→ Data provided
+-------+

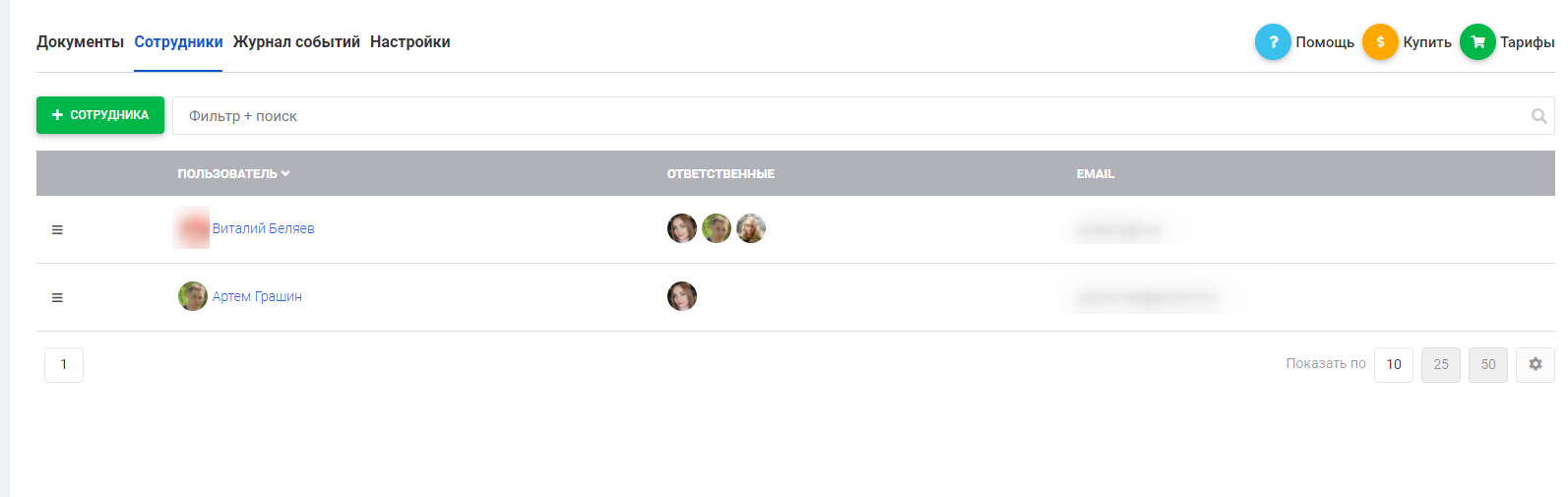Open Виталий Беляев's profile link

+-------+

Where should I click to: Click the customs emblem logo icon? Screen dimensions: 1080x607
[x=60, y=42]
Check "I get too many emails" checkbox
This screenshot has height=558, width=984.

+-------+

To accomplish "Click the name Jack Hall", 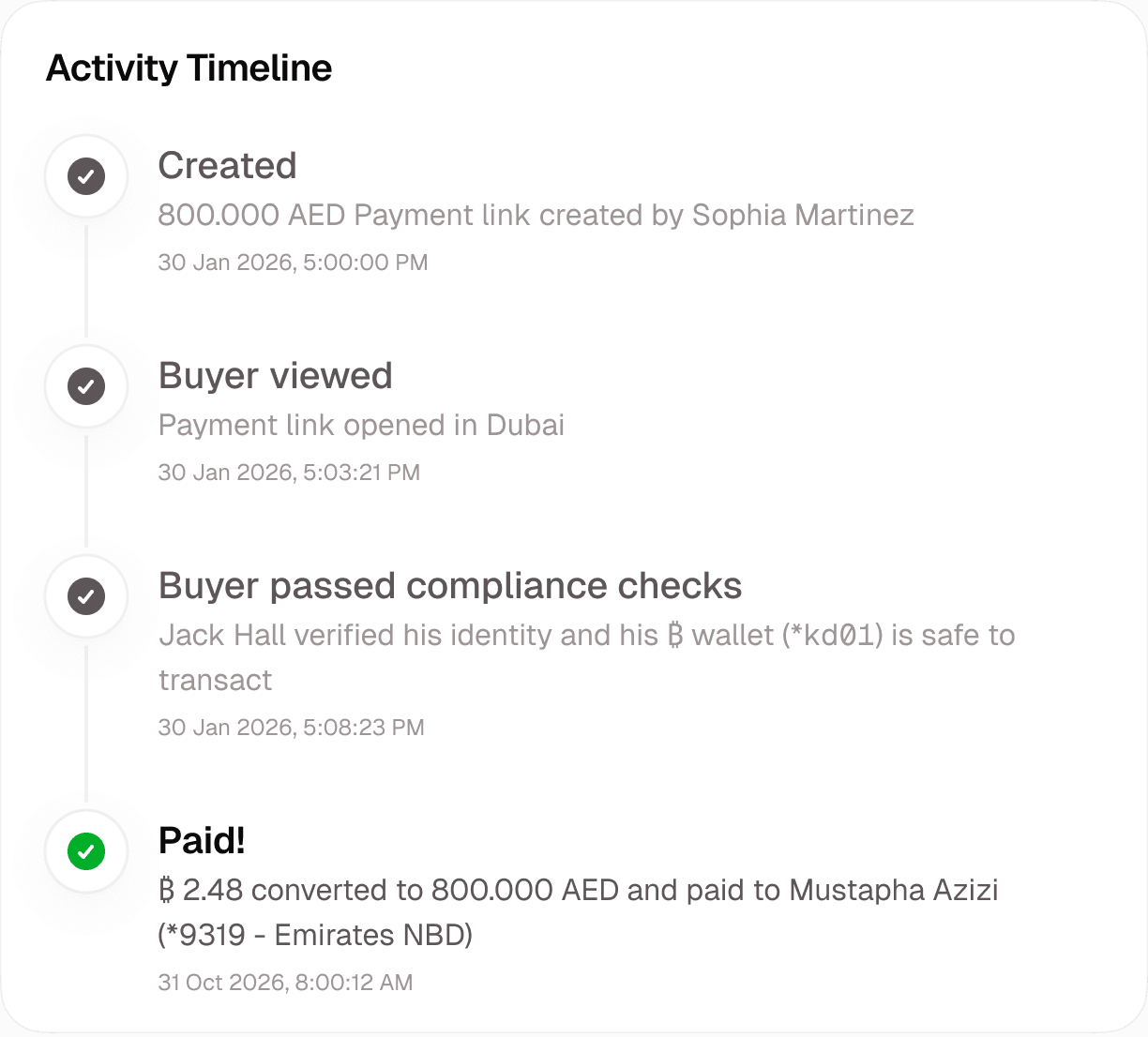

+-------+

→ About this exercise
From the data above, return every line from the line that has "get too many" up to and including the line that has "This screenshot has height=558, width=984.", exactly.

→ Response area
Check "I get too many emails" checkbox
This screenshot has height=558, width=984.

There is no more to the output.